На спектакле Розанов испытывает разочарование в том, что громадные усилия постановочной части Александрийского театра и «команды» Мережковского были употреблены почти впустую: «Занавес слишком рано был поднят, и публика увидала действующих лиц, далеко не подготовившись. Дело в том, что надо было само общество раскрытием его физических и физиологических язв довести до сознания, что оно напрасно физический и физиологический мир удалило от Бога, вывело за стан религиозных состояний, где они и погибают <…> неосторожность Д. С. Мережковского заключалась в том, что он не выждал этого момента всеобщего томления» {201}. Розанов фиксирует интересное состояние российского общества, еще не готового принять ни новейшего религиозного искусства, ни интеллектуального театра, предваряемого докладом Мережковского, ни даже опытов реконструкции и стилизации (Бакст, как известно, для костюмов и декораций копировал живописные элементы эллинской архаики микенского периода).
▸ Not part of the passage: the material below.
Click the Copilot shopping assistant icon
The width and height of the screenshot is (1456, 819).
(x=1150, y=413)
Поэтому можно с уверенностью заметить, что именно с античной трилогии Александрийского театра началось эстетическое воспитание нового зрителя, который спустя несколько лет уже будет понимать и принимать интеллектуальный, стилизованный театр эпохи модерна.
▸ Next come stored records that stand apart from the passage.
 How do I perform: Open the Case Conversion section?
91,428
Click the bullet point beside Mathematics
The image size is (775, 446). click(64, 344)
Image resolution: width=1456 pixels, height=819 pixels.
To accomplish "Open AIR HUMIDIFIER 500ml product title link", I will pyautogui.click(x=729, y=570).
Через несколько лет после премьеры «Ипполита» благодаря стараниям и Розанова, и Мережковского в Санкт-Петербурге заработает организация, призванная «подготавливать» Россию к «религиозному ренессансу», к интеллектуальной оттепели после долгих лет тотального позитивизма, — Религиозно-философское общество. Василий Розанов — в числе самых активных участников религиозного обновления России. Он чувствует, что в последние годы прошедшего века многое сдвинулось с мертвой точки; ему грезятся новые пути, пройдя по которым Россия обретет заброшенный мистический опыт, заговорит иными словами, задумается над иррациональными величинами. Розанову хочется верить, что «мы живем в усиленно религиозное время»{202}, чреватое великим Будущим, когда «укорачиваются горизонтальные созерцания, удлиняются вертикальные»?{203}. До самой Октябрьской революции Розанов будет жить этим сознанием свершившейся перемены в обществе, восхищаясь народным религиозным кипением вокруг священников-проповедников Григория Петрова и Иоанна Кронштадтского. Характерно название цикла статей, опубликованных Розановым в ноябре 1916 года: вокруг война, разруха, «молчание искусства», пессимистические настроения в российском обществе, а Розанов пишет «Пробуждающийся интерес к Египту»! У кого пробуждающийся?! Поразительная слепота по отношению к общественным настроениям, в какой-то момент сменившая поразительную прозорливость по отношению к тем же настроениям, приведет Василия Розанова к тому, что после октябрьского переворота 1917 года ему останется отчаянно не понимать, почему произошел такой сильнейший откат назад, в прошлую эпоху, к террористам, к сословной нетерпимости, к позитивизму и атеизму, почему народ пошел не с «ними», а с «теми», против кого все они, всеми своими обществами и журналами, боролись.